Grade One Reading Success

Energize Favorable Outcomes

 

Because parents are their children’s first teachers, there are important efforts they can make to improve the likelihood of their children having grade one reading success.

  • Show him or her how reading is important to you in your daily life. Don’t wait until your child goes to sleep to read for yourself. Set aside family reading time.
  • Sometimes, teachers need to illustrate this to children as well, for some parents are so busy providing the basic necessities of life that they are not good role models about reading.
  • Simply reading stories to a child is often not enough for a child to learn to read successfully.
  • Pay attention to the papers a teacher sends home from school.
  • Reinforce the concepts, skills, letters, and words that the teacher taught that day. There are often 25 or more children in the class. Chances are good that some children don’t get to read and practice aloud every skill covered each day.This will aid your child’s reading success.

Most of our Kindergarten Tips also apply for success in first grade. This is the sequence most textbooks use in teaching children to decode words in Grade 1 (In modern education numbers 1-5 are introduced in K and Pre-K sometimes, although some kids are not yet ready.)

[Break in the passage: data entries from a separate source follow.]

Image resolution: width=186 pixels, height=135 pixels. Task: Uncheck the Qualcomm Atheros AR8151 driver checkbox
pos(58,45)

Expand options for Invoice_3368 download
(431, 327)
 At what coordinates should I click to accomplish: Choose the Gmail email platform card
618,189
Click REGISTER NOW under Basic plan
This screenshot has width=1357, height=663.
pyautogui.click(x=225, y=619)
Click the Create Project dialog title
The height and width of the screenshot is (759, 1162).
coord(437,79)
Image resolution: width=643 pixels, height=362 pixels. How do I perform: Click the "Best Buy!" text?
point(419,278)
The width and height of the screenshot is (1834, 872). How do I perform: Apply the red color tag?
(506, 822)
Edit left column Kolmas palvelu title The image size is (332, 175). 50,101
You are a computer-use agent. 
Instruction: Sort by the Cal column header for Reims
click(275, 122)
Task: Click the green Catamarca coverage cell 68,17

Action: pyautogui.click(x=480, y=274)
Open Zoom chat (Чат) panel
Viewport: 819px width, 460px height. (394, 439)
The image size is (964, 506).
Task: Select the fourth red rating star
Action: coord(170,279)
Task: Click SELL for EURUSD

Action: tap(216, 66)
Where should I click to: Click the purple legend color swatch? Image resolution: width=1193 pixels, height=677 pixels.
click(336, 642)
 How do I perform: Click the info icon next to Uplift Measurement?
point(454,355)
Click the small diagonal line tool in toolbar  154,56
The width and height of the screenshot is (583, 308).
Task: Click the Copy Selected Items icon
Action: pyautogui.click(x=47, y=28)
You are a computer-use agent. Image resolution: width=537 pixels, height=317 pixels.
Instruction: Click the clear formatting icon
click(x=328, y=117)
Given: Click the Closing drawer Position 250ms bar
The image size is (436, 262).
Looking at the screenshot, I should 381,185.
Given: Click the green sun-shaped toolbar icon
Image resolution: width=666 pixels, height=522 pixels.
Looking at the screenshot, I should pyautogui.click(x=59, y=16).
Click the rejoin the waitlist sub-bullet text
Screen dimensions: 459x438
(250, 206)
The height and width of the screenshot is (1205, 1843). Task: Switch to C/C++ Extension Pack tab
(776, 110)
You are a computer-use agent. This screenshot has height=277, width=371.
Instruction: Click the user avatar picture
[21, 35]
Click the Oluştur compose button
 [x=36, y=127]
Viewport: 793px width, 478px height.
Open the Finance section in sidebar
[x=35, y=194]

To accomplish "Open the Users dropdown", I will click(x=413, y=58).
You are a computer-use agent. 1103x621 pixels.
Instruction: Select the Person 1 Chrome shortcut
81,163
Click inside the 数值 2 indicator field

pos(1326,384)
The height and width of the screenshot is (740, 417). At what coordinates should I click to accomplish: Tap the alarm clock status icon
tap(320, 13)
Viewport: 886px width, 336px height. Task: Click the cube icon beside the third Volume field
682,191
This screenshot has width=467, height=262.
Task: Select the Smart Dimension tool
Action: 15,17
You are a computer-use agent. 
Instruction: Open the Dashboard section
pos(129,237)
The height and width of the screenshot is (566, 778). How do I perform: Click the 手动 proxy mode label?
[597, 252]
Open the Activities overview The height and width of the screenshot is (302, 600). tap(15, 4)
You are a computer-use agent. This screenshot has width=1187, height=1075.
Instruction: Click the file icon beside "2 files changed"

  1. recognizing rhyming words by sound
  2. lower case letter names (MORE important than upper case because most text is made up of lower case letters!)
  3. upper case letter names (sometimes later)
  4. letter/ sound correspondence–first consonants, then simple vowels
  5. recognizing beginning consonant sounds in words. ( For extra practice, check out our Learn to Read Bingo:  Beginning & Ending Consonants).
  6. recognizing ending consonant sounds in words
    (For extra practice, check out our Learn to Read Bingo: Beginning & Ending Consonants).
  7. recognizing simple short vowel sounds
    (Check out Reading Spotlight’s Reading Tutor Packet 1 for Short Vowels or our Learn to Read Bingo: Short Vowel Familiesfor extra practice.
  8. blending consonant sounds with simple vowel sounds to form words. Sometimes a word family approach is used. This is effective if the child is familiar with rhyme. (For some fun extra practice, check out our Learn to Read Bingo: Short Vowel Families.)
  9. learning irregular, high frequency, sight words. These words appear often in text, but do not follow most simple phonic rules—i.e., they, said, he, she. (Check our Sight Word Kits A & B.) If students learn about 100 irregular, high frequency sight words, their fluency often improves dramatically. Play Sight Word Bingo or War (Write the sight words on a deck of playing cards), or put them on Popsicle sticks and play Pick-Up-Sticks with them.
  10. recognizing simple long vowel words, with the silent, final e, or double vowels which produce regular, long vowel sounds. For additional instruction. in long vowel words, especially for students who have trouble with phonics, consider  Reading Tutor Level 2, or for extra fun practice, check out our Learn to Read Bingo: Long Vowel Families.)
  • First graders should read aloud five days a week for 10-15 minutes to an adult who will encourage accuracy. The time spent in first grade doing this will reap enormous rewards later.
  • If children don’t master these important skills in first grade, the later years become more complicated as the academic load increases.
  • Learning to use the context of the sentence to decode unfamiliar words is also important because it is a bridge between basic phonics and comprehension. It also leads to more fluent reading.
  • Comprehension skills should be included in all stories children read, even simple ones.
  • They must get the very important message that reading is communication, just as speaking is.
  • Encourage retelling of stories, in time order. Ask who? what? when? where? why? how? questions.
  • Take a positive attitude when a child reads to you. If you infer that (s)he can’t improve, (s)he probably won’t. Don’t embarrass children by situations that illustrate their inadequacies. Accept them as they are, and don’t compare them to others.
  • Everyone works better when praised, so encourage the smallest bit of progress you see.It is important that children not miscall too many words. If your child does this, repeat what (s)he said, and ask if that makes sense. (See our TIP: Praise Brings More Than Smiles.)
  • Don’t expect a child to know a word when you tell it to him or her once, twice, or even 20 times. Some children need to see a word many more times than this, especially if a word has been learned wrong.
  • Be a good listener when a child reads to you. Don’t be overly concerned with teaching skills. If (s)he is having an especially difficult time, simply tell him or her the word and move on. This may be an indication that the text (s)he is reading might be too difficult at this time.   (See our TIP: Choosing Books)
  • Talk to your child about the books he reads and the TV shows he watches. Ask the child to tell you why something happened, what might happen next, what might be a different, logical, alternate ending. These are important skills in reading comprehension and in reading success.
  • Many parents and teachers say that a child has poor comprehension, but often (s)he has poor decoding skills or reads in a hesitant fashion that affects the fluency of the text.
  • Parents know their children best. Analyze their needs, and relate them to the teacher in a cooperative way. Teachers sometimes don’t have the time to know exactly which skills your child needs to focus on because of the number of student needs in the classroom. Make your child a cooperative effort; after all, you and the teacher want the same thing—reading success for the child!